**REQUIRED ACTION:**
The lines to return run from the one containing "Image resolution: width=1348" through the end of the material; give them exactly and leave out the pictures.

= = = = = = =

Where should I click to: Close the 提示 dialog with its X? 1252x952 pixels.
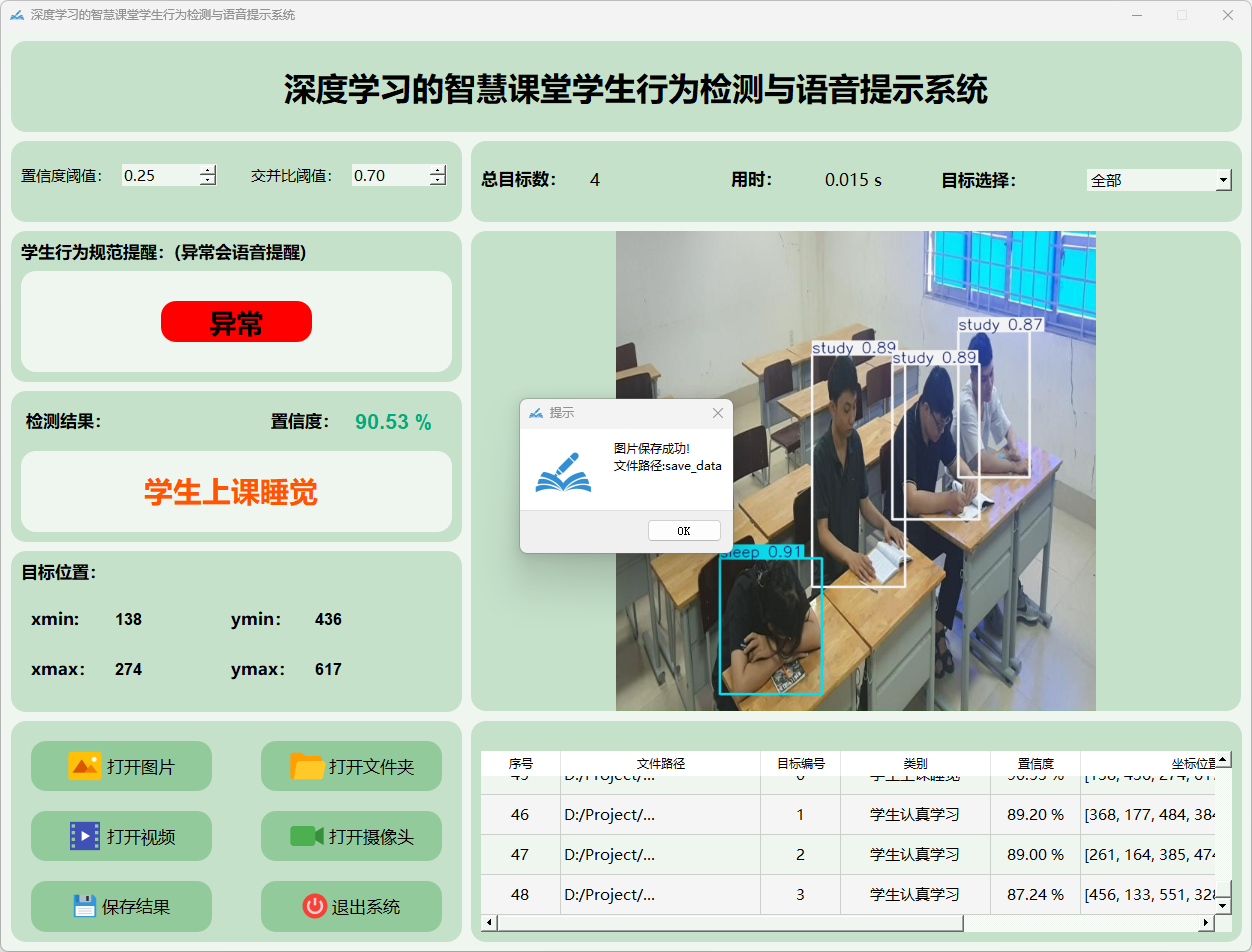tap(717, 413)
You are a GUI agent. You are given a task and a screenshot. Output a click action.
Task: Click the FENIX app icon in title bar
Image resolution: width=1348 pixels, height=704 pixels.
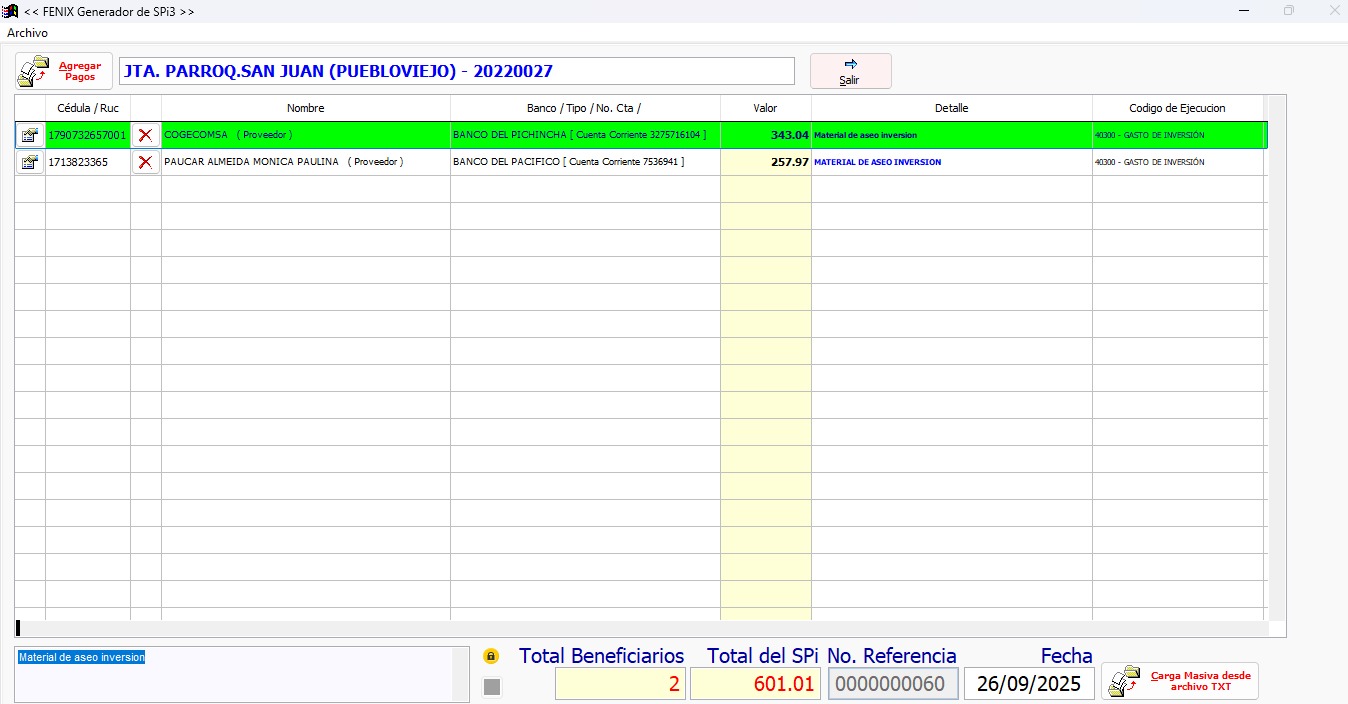pos(12,11)
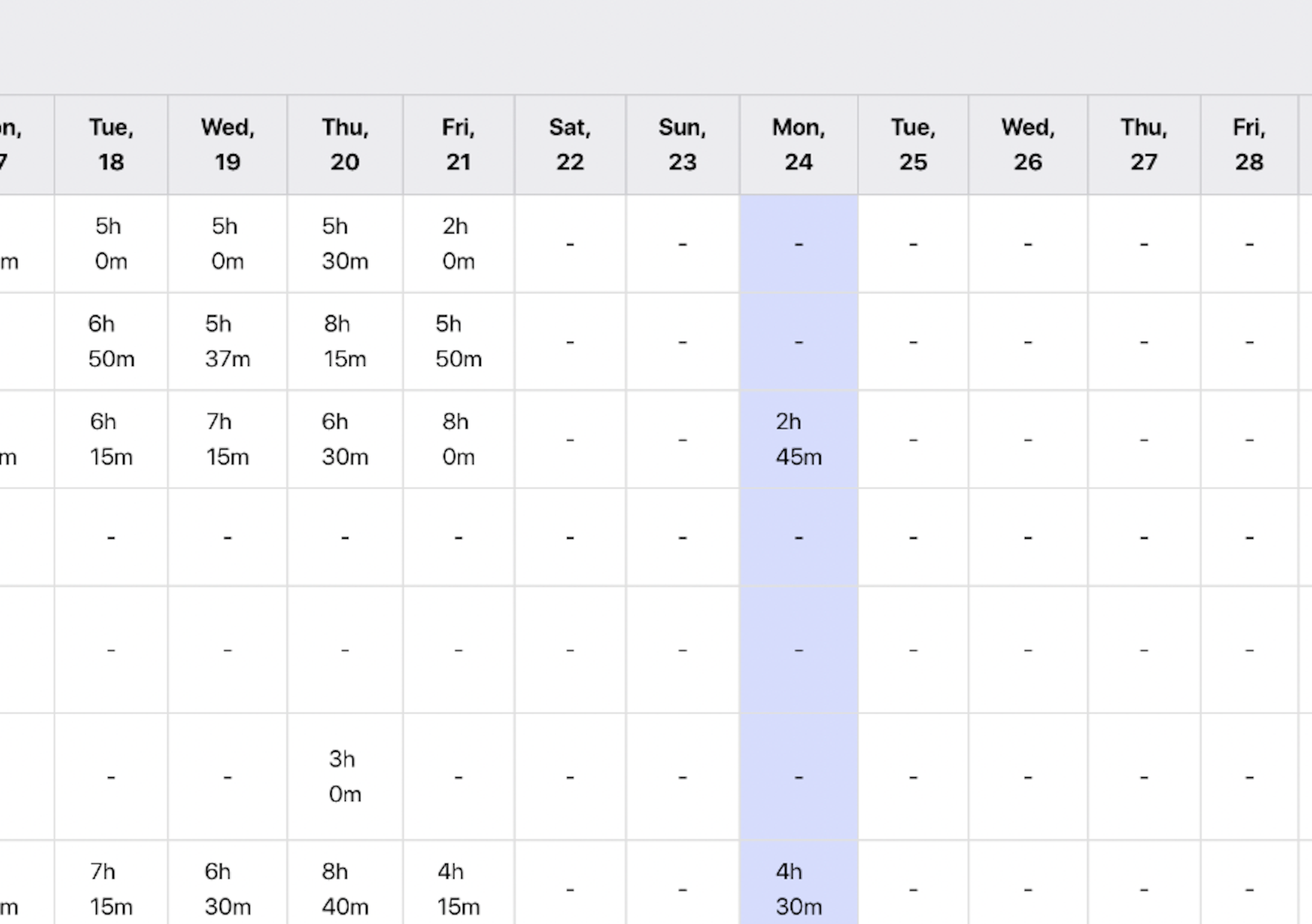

= = = = = = =

**THE ANSWER:**
Image resolution: width=1348 pixels, height=704 pixels.
pos(12,11)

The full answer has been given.